Corriere dello Sport (G. Marota) – Chi paga la banda, sceglie la musica. Chi gestisce la cassa, guida le operazioni. Ecco perché Bernd Reichart, il Ceo di A22, la società che ha come mission lo sviluppo commerciale dello sport e che coordina il progetto Superlega, ha parlato ieri di necessità dei club di acquisire la sovranità sulla propria competizione. È una delle strade che la Corte di Giustizia dell’Unione Europa potrebbe tracciare stamattina, intorno alle 9.30 in Lussemburgo. Con la sentenza più attesa nella storia dei calcio dai tempi di Bosman. Era il 1995 e quella stessa Corte, accogliendo le istanze del calciatore Jean-Marc Bosman, stabili la sacralità della libera circolazione dei lavoratori, impedendo alle leghe di porre un tetto al numero di stranieri comunitari. Allo stesso modo, qualsiasi pronuncia diversa all’adesione totale al modello Uefa, cioè tutto resta così com’è, aprirebbe un pertugio capace di trasformarsi in una voragine.

Ci sono club che credono che la Superlega sia l’unica opportunità per realizzare riforme.  A22 può contare sul sostegno di Real, Barça (la Juve in estate ha fatto un passo indietro) e altri club fin qui rimasti coperti per il timore di reazioni da Nyon, che li considera ribelli assetati di potere e denaro.

La Corte UE, dopo il parere dell’avvocatura favorevole all’Uefa, dovrà rispondere a una domanda: il modello della confederazione è un monopolio che viola i trattati dell’Unione in tema di libero mercato e libera concorrenza?

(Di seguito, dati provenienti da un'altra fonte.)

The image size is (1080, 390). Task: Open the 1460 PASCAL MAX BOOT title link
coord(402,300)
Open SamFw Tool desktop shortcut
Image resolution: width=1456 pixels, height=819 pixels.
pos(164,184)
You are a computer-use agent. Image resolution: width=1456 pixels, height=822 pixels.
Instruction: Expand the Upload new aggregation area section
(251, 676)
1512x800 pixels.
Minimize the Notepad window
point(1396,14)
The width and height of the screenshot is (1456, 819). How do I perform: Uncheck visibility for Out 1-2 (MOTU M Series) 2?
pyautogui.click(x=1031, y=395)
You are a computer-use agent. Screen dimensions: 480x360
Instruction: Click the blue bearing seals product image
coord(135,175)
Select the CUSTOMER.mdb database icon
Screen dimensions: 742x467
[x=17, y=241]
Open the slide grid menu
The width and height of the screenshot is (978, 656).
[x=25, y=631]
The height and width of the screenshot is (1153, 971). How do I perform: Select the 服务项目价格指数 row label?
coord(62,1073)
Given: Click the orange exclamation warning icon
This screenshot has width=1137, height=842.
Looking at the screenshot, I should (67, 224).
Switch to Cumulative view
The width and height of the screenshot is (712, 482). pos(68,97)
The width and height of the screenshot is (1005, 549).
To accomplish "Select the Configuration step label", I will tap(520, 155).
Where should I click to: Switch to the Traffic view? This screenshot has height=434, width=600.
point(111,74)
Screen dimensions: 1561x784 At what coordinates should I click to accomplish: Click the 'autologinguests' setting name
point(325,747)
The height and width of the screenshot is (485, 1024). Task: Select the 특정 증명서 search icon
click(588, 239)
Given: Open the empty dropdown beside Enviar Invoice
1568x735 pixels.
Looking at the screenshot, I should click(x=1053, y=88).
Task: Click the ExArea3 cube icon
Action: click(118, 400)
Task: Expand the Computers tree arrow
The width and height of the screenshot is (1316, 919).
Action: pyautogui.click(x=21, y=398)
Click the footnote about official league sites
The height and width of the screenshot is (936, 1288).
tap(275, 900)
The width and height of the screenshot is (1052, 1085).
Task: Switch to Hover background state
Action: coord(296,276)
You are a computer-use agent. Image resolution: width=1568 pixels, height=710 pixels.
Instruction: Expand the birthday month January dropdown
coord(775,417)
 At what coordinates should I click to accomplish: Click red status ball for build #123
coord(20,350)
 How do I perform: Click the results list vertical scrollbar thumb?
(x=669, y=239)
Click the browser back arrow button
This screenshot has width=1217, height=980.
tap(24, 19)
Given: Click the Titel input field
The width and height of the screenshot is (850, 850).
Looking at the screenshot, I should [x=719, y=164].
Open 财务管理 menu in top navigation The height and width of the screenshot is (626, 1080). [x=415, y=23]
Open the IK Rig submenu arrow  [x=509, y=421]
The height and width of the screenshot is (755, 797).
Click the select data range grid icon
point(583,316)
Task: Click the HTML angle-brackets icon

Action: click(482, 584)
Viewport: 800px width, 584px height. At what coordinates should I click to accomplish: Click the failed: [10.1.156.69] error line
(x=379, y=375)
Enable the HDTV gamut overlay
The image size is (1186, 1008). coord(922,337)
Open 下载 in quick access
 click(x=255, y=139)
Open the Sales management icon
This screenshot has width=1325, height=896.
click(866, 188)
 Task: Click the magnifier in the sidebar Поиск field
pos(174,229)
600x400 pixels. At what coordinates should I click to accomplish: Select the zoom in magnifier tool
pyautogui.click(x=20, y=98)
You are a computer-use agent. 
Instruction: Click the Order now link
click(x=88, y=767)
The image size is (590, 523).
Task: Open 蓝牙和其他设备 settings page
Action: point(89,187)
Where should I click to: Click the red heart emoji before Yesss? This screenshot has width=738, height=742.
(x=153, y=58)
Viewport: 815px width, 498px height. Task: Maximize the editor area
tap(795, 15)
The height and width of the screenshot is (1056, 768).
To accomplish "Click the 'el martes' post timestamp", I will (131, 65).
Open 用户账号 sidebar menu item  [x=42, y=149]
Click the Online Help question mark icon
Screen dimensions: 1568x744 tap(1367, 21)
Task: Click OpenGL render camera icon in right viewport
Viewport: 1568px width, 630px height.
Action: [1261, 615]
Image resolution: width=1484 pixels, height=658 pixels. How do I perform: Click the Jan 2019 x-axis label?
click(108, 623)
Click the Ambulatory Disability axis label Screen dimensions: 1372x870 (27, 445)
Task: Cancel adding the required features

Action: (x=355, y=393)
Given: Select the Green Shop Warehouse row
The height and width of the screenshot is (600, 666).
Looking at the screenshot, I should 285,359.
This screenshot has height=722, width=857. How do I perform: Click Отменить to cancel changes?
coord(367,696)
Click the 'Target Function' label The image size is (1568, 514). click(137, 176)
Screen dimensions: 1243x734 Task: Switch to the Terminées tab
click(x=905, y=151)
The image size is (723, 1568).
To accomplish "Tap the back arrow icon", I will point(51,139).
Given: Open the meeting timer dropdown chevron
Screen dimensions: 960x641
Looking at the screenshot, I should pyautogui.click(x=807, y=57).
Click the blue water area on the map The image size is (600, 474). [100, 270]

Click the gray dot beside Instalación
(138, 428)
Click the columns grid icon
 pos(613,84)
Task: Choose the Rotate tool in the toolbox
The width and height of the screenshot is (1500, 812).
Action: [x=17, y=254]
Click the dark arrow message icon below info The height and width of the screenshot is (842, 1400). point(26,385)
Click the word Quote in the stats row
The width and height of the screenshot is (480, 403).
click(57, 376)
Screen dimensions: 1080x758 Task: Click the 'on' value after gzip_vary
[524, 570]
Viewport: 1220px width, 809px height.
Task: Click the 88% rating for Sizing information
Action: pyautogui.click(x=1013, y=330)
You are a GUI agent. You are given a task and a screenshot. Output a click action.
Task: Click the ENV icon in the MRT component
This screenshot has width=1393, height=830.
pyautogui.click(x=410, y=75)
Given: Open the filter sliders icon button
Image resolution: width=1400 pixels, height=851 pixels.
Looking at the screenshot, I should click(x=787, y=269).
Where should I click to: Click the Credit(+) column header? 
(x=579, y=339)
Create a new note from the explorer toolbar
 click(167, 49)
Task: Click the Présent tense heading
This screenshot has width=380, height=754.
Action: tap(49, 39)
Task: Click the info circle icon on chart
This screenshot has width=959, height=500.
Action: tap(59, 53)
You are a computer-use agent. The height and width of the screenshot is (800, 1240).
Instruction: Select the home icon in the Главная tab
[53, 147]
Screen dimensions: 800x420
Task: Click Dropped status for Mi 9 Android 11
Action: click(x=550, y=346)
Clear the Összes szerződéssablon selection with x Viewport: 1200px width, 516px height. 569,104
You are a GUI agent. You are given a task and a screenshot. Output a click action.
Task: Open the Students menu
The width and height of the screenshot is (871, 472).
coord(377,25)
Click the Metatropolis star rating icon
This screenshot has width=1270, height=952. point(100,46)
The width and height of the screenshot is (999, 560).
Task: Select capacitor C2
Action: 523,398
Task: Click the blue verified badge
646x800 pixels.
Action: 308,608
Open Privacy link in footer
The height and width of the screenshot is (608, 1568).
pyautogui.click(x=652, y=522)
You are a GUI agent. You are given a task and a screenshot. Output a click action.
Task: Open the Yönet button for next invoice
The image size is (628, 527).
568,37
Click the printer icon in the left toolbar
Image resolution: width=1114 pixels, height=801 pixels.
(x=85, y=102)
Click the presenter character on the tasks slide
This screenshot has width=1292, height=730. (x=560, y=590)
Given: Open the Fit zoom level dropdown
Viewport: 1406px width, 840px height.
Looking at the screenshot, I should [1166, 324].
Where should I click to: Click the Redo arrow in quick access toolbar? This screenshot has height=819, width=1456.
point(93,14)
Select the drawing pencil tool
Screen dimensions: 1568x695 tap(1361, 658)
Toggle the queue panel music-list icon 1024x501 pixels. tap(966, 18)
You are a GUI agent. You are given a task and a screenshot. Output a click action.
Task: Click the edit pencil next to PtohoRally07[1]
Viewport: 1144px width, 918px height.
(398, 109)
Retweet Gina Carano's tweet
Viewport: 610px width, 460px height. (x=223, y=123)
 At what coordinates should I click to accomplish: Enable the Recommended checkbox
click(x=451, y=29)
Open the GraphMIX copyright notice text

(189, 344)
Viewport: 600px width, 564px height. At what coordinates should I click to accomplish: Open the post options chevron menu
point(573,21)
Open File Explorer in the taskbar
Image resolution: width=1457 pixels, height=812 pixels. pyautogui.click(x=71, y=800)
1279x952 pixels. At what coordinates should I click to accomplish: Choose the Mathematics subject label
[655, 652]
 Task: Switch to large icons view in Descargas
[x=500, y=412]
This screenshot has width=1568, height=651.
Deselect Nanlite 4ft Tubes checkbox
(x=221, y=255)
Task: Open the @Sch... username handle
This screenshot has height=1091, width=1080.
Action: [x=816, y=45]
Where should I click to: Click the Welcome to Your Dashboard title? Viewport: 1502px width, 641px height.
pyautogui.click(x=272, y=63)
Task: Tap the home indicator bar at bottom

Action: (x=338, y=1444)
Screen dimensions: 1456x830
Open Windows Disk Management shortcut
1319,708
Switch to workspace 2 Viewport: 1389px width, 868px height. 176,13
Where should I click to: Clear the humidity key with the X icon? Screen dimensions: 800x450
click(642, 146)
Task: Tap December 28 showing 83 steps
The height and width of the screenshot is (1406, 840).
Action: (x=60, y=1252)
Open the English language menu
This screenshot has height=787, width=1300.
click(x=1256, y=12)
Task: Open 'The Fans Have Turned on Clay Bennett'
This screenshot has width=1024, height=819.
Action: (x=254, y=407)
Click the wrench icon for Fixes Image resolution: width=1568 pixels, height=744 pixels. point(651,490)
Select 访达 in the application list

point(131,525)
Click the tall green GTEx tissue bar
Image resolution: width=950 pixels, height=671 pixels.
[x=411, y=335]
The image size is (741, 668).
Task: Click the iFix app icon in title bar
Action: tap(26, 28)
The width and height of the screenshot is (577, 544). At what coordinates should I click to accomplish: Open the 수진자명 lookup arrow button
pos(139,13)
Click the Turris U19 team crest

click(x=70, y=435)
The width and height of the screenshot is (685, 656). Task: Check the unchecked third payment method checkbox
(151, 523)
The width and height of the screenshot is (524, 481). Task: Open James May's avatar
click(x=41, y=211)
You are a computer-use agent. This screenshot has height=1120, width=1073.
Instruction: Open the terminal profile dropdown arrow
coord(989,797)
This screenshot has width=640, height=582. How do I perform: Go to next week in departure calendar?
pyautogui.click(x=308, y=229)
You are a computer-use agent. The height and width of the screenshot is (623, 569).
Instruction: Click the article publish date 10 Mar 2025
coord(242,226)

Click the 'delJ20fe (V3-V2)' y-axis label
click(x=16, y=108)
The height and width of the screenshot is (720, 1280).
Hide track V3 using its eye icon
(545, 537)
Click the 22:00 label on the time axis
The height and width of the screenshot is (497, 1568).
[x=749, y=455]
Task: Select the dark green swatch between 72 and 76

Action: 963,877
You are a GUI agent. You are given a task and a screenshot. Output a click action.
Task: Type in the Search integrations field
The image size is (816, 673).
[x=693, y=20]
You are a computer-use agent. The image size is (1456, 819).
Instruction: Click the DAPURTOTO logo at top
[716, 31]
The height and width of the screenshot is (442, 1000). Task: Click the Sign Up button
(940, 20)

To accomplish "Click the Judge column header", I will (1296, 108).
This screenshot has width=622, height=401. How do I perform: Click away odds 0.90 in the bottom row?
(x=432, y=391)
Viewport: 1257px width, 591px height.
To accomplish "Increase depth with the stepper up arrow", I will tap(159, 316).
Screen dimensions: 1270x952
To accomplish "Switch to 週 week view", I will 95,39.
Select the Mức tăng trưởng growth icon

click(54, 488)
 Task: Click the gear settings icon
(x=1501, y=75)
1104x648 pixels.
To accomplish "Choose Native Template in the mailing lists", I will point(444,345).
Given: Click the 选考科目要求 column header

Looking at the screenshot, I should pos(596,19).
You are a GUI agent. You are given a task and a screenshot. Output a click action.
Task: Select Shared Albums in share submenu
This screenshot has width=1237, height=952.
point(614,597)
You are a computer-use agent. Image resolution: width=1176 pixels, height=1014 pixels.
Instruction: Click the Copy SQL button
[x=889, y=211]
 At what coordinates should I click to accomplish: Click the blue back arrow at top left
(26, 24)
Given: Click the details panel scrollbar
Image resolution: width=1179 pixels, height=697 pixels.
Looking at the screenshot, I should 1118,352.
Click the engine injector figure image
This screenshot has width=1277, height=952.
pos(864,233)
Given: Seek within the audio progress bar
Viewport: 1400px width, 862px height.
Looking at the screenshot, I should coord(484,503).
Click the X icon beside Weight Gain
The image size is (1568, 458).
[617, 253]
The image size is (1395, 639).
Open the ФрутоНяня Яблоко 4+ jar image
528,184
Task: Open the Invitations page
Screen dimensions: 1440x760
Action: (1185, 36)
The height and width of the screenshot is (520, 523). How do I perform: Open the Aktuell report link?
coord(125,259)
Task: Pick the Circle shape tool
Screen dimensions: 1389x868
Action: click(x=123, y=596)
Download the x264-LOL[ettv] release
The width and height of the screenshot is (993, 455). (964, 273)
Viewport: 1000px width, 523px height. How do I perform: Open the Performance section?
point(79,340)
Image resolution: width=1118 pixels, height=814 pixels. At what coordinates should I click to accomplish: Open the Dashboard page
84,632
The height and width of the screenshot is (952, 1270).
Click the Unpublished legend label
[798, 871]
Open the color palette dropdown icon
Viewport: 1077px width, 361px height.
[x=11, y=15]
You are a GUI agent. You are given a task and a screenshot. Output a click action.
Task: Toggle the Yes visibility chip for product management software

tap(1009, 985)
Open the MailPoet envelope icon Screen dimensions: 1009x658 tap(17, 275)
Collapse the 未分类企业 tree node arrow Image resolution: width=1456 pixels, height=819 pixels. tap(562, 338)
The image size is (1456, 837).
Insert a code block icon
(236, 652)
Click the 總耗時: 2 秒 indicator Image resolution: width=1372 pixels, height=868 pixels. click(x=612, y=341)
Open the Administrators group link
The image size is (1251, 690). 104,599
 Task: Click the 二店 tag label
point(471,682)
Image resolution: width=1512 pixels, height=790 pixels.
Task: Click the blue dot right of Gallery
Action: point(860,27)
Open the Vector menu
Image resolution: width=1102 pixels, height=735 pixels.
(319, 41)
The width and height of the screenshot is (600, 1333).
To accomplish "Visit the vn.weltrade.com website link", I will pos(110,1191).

La risposta ci dirà se i club possono diventare indipendenti senza incorrere in sanzioni. Esistono varie opzioni sul tavolo. Almeno quattro: l’adesione totale al parere dell’avvocato Rantos pro Nyon (1), la cancellazione del modello in vigore (2). Oppure le vie di mezzo come il “no” al potere sanzionatorio di Uefa nei confronti dei ribelli (3). La cancellazione del privilegio relativo alla gestione del business economico dei tornei (4). Dove l’Uefa (ha sede in Svizzera, quindi fuori UE) è al tempo stesso regolatore, organizzatore e legislatore. In questo senso si ragiona già sul modello F1: la federazione internazionale fissa le regole ma non gestisce i profitti né il marchio del torneo.